The Texas House General Investigating Committee called a hearing for 10 a.m. today for “consideration and action on the possible investigation into the circumstances, events, and allegations in connection with a June 12, 2019 meeting between Members of the House and representatives of a Texas nonprofit corporation.”
That’s the official wording of it. Here’s what (allegedly) happened: Empower Texans CEO Michael Quinn Sullivan, House Speaker Dennis Bonnen, and Texas House Republican Caucus Chairman Dustin Burrows met in June, allegedly discussing House media credentials, legislative districts to target in upcoming elections, among other topics. Sullivan charged that Bonnen and Burrows engaged in a quid pro quo offer to exchange media credentials for his organization only attacking approved State Representatives in upcoming elections. Bonnen, who originally denied Sullivan’s account, emphasized during the recent legislative session that incumbents should not oppose fellow incumbents in the 2020 primary or general elections.
Sullivan reported the details of this meeting in late July and Bonnen denied Sullivan’s account. Burrows remained silent. Sullivan, about three weeks ago, produced an audio recording of the meeting, which has since only been shared with certain individuals. Bonnen issued a very general apology to House members.
Meanwhile, the Texas Democratic Party filed a lawsuit against Sullivan, Bonnen, and Burrows alleging various campaign finance law violations: chiefly that the meeting comprised a de facto Political Action Committee, and that it occurred in the Texas Capitol where campaign meetings are disallowed. The lawsuit was filed in Travis County district court.

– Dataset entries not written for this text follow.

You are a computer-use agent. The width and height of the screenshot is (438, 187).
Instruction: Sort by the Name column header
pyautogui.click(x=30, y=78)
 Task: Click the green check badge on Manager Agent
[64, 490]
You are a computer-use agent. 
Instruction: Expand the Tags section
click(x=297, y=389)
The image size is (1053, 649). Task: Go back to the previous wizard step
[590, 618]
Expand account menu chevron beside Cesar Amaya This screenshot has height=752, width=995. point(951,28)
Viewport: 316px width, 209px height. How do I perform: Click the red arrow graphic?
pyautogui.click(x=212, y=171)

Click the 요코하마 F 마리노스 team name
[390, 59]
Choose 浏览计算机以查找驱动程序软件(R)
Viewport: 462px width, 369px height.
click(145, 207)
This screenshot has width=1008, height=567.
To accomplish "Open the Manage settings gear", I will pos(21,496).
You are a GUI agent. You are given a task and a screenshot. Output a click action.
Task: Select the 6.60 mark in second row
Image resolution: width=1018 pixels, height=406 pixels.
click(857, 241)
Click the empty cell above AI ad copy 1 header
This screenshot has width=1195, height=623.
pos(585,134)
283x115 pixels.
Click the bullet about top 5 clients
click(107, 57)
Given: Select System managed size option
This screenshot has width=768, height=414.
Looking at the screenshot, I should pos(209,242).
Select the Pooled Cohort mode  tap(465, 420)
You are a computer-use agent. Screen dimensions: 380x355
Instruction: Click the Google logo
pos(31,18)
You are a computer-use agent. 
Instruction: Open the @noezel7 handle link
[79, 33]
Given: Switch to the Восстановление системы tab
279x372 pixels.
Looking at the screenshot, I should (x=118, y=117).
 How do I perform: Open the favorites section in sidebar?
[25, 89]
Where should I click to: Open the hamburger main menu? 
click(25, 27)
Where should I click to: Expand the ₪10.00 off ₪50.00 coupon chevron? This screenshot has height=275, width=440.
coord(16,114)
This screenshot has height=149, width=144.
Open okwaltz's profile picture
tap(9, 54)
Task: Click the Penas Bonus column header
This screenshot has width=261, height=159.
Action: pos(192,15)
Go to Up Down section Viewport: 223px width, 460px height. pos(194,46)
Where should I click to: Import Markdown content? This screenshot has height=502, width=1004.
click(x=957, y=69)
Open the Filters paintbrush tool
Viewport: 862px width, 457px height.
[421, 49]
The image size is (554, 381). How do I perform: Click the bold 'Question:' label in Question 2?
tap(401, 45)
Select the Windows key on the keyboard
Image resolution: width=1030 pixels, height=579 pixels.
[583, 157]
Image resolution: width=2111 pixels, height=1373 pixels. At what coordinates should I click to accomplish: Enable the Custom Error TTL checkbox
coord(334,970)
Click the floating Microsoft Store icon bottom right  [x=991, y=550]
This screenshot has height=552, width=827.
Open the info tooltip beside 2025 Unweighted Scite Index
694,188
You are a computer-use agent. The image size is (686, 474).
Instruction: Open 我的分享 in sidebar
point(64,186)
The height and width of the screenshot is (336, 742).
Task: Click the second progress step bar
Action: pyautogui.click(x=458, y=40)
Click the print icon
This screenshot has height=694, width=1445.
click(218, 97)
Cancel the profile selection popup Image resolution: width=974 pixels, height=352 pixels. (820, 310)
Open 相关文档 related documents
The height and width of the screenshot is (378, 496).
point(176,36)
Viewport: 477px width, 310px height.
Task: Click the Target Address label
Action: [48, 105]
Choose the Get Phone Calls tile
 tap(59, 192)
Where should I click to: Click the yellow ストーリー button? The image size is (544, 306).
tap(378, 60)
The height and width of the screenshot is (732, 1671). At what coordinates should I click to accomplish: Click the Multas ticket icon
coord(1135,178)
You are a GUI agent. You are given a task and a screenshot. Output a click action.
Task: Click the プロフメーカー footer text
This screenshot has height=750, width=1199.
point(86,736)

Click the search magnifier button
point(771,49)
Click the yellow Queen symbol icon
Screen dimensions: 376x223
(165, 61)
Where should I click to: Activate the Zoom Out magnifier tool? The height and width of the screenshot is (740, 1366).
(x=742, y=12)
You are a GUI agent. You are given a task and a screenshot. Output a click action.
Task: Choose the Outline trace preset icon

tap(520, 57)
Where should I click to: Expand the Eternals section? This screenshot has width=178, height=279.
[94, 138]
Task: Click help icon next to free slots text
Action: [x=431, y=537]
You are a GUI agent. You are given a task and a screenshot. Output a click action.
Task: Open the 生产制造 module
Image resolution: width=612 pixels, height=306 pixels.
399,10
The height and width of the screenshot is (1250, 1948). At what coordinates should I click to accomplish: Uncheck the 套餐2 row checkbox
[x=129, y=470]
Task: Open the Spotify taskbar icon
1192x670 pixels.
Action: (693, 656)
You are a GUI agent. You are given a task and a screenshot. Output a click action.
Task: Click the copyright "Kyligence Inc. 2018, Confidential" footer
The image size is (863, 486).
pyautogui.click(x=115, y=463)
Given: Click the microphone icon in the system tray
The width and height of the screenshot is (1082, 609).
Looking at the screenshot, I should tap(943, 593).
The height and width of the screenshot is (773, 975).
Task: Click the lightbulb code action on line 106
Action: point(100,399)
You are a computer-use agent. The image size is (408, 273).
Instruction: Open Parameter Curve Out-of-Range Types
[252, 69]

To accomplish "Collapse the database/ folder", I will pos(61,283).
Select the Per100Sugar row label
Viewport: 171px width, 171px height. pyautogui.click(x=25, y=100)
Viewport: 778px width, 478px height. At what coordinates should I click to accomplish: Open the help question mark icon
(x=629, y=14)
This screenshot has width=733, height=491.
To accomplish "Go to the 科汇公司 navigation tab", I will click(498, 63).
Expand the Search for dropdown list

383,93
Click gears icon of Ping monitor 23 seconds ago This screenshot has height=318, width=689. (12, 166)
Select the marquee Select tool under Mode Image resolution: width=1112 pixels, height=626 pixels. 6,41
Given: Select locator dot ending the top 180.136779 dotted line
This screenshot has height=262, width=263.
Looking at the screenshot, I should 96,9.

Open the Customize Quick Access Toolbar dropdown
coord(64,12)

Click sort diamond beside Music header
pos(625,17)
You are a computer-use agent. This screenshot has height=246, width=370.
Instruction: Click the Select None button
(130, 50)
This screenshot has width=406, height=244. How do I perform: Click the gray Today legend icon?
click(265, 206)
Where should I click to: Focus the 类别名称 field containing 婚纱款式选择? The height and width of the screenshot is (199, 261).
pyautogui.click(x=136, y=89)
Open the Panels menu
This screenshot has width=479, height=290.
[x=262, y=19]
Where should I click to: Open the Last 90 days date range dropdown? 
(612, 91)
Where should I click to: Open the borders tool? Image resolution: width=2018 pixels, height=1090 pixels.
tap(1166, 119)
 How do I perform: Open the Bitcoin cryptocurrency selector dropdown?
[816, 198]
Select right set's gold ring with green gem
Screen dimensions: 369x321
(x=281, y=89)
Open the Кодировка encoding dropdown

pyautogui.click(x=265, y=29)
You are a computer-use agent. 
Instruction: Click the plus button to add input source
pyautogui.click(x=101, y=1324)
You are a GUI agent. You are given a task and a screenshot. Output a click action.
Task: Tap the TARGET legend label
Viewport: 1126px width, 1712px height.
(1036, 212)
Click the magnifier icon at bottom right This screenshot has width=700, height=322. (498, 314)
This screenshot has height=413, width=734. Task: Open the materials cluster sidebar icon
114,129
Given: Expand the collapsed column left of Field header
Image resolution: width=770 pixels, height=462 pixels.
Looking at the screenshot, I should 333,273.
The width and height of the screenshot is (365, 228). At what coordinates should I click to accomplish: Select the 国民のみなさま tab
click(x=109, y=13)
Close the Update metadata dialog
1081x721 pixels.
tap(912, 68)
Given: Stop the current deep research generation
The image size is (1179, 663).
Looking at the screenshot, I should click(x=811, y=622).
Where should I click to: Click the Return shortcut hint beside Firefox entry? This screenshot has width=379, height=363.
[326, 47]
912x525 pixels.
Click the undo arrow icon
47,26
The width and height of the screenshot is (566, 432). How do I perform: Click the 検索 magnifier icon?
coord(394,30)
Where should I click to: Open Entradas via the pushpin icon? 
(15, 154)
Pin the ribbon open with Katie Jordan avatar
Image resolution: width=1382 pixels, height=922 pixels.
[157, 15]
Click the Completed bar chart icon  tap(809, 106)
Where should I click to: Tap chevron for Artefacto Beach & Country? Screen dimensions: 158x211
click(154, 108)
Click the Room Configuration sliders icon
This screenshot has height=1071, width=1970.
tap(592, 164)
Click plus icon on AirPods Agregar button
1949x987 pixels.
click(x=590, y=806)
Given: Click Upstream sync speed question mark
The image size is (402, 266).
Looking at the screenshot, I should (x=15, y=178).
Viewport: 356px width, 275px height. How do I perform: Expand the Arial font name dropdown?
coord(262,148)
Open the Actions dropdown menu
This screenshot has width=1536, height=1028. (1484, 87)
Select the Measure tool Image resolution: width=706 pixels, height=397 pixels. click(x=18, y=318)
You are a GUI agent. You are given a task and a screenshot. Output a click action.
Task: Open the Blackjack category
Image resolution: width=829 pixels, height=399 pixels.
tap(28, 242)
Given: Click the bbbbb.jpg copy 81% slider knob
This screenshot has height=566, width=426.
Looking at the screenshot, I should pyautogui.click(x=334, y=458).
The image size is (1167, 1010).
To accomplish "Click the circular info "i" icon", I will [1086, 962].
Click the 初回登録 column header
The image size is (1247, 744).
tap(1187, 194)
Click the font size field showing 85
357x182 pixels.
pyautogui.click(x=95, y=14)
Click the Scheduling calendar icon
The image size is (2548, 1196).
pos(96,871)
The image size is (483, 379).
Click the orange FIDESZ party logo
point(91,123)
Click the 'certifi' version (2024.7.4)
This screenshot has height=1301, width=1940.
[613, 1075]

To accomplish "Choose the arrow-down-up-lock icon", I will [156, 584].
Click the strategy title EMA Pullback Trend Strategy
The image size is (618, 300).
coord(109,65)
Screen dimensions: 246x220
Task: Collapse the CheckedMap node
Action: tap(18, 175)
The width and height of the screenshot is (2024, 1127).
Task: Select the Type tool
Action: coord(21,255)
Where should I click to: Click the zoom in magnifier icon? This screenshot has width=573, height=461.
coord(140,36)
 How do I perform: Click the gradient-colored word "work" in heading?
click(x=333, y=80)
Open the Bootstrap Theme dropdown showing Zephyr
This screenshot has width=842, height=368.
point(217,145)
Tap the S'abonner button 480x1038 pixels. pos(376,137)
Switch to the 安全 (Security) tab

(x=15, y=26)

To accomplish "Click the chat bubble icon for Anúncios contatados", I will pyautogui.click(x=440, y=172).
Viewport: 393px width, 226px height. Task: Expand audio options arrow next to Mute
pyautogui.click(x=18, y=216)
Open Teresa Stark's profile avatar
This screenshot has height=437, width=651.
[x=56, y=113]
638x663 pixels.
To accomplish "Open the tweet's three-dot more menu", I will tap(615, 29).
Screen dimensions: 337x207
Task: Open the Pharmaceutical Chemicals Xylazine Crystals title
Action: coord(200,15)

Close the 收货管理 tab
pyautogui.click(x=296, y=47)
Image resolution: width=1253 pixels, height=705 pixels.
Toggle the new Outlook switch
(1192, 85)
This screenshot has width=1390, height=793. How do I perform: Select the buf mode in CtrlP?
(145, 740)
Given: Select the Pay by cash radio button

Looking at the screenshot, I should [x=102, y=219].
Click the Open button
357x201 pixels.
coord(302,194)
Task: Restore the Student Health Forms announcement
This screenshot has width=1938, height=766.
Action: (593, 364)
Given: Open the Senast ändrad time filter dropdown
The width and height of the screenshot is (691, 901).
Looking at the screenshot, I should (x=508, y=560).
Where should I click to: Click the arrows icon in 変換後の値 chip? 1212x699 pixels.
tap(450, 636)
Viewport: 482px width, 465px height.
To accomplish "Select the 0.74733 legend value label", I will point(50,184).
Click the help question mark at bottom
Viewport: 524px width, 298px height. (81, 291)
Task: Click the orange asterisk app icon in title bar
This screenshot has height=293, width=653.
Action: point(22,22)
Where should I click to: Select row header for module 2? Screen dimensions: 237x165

From the hip: It was speculated that the committee meeting would be short and mostly in closed-door executive session to grant immunity for the Speaker as lawsuits are filed, as well as to assert the House’s role in investigating (rather than the courts). That was exactly what happened, but with the addition of a call for the Texas Rangers to investigate and to submit a report. See our prior analysis here. Despite the simplicity of today’s meeting and the brevity of any public dialogue, several activists made their way to the committee room to observe, and with the requisite full court of media present.